Floating Rules Not Applying to pfSense
-
According to https://docs.netgate.com/pfsense/en/latest/firewall/floating-rules.html under "Potential Uses" it states "Another way to use floating rules is to control traffic leaving from the firewall itself. Floating rules can prevent the firewall from reaching specific IP addresses, ports, and so on."
But I cannot get this to work. I've tried several variations of the rule but no matter what I've tried, the rule is never hit.
Testing by running the commandcurl -v --interface 192.168.1.1 http://example.com
-
@artooro That is meant to be on WAN outgoing, as an exception. Normally only incoming traffic is filtered.
-
@bob-dig yeah tried that too
-
-
@artooro Blocking outgoing on LAN would only block something originating from another interface, e.g. WAN.
-
@artooro said in Floating Rules Not Applying to pfSense:
Floating rules can prevent the firewall from reaching specific IP addresses, ports, and so on."
So you want to stop something from leaving the firewall, even the firewall. Then that would be a floating outbound rule on the wan interface..
Really the only rule I do that for being a good netizen is block outbound rfc1918..
So example
See the rule in my floating tab.. it is block (red X) on the wan in the outbound direction (see the little arrow in a circle).. It is set as quick (2 double green arrowheads) and it set to log (little hamburger with checkmarks)
So I try and ping some rfc1918 address this not on my local networks, so per routing pfsense would send this out the wan.

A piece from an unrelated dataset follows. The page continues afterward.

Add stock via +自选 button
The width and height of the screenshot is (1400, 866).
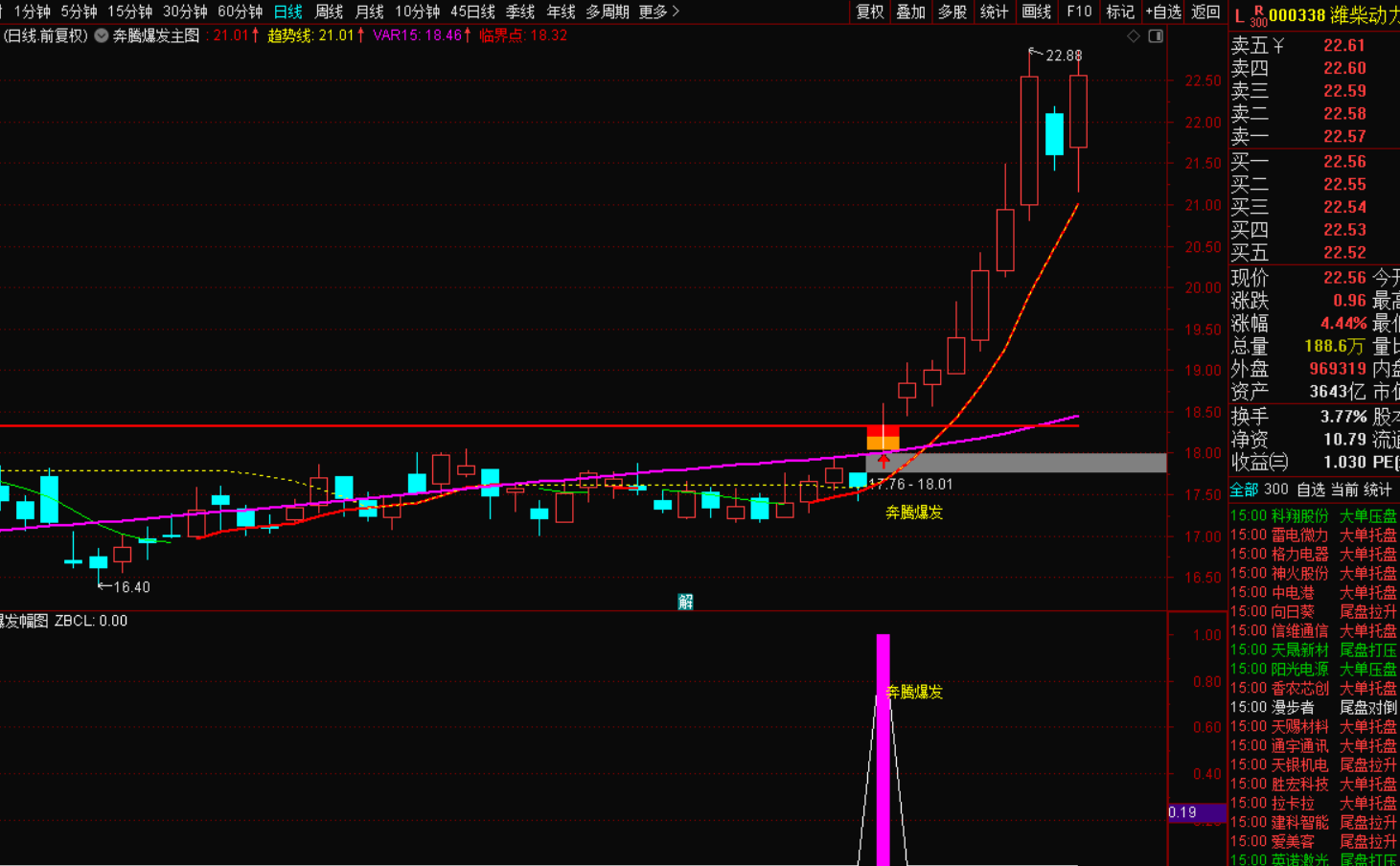pos(1163,11)
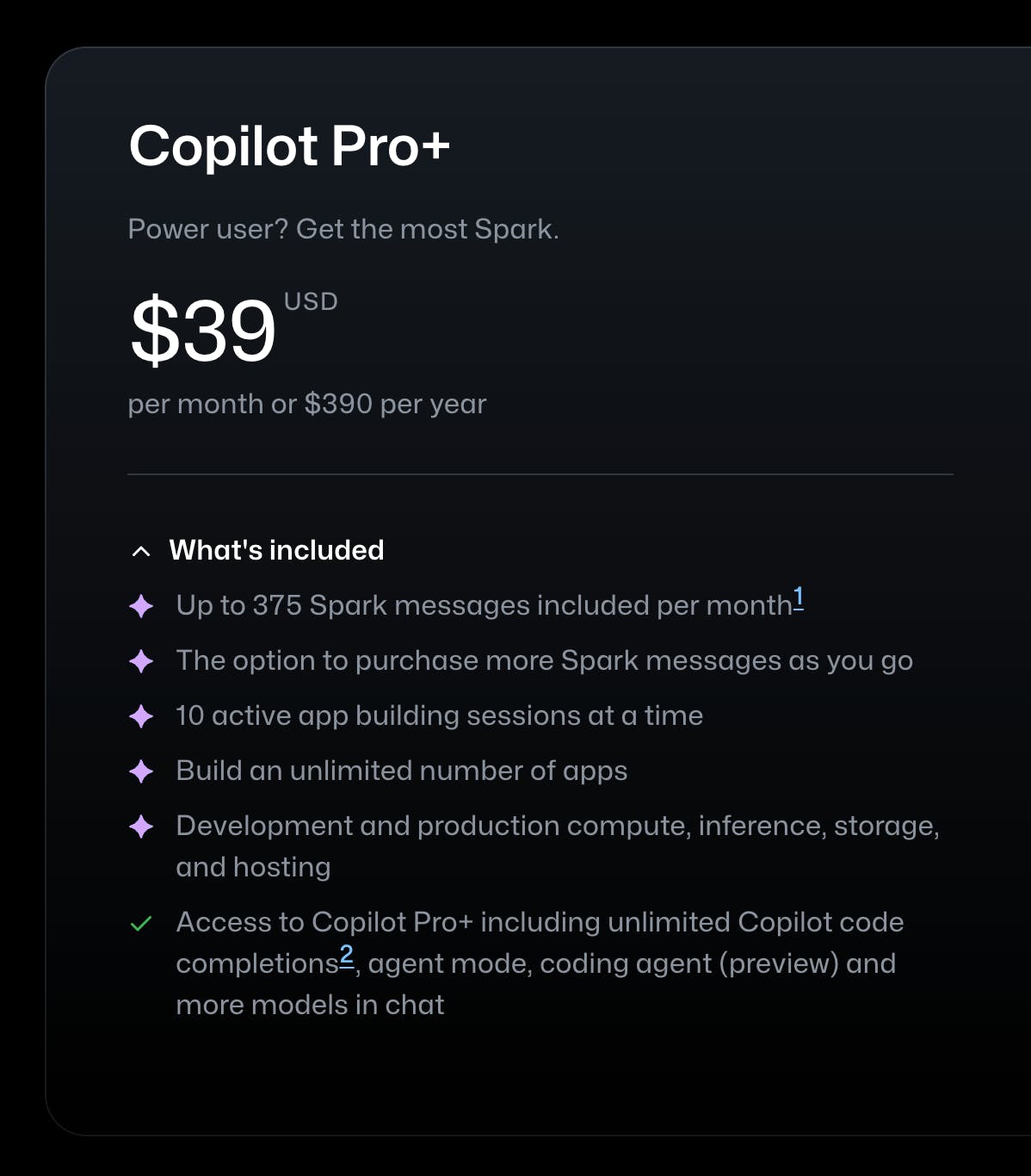Click Power user? Get the most Spark tagline

(x=343, y=229)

Fails, and is logged as blocked.
Also keep in mind if you tried to do something, that was allowed you would have created a state. Which are evaluated before rules, so yeah blocking something after the state has been created - you really need to make sure no states exist for that traffic before your block rule would take effect. You could either kill any specific states, or all of them. Wait for them to timeout on their own, reboot the firewall is the oh there is a spider in my house, burn down the house response to removing states ;)
Now if I disable that rule, see how its grayed out.
Now if I ping I just get timeouts.. And notice if I sniff on my wan, traffic actually left the want trying to get to 192.168.42.42
Maybe if you actually gave some details of what exactly your attempting to block we could show rule to do that.
Common mistake users make is they test something, it works, then they test it again right after they create a block.. And yeah their rule isn't even evaluated because there was a state already that allowed the traffic, which allowed it - even with your block.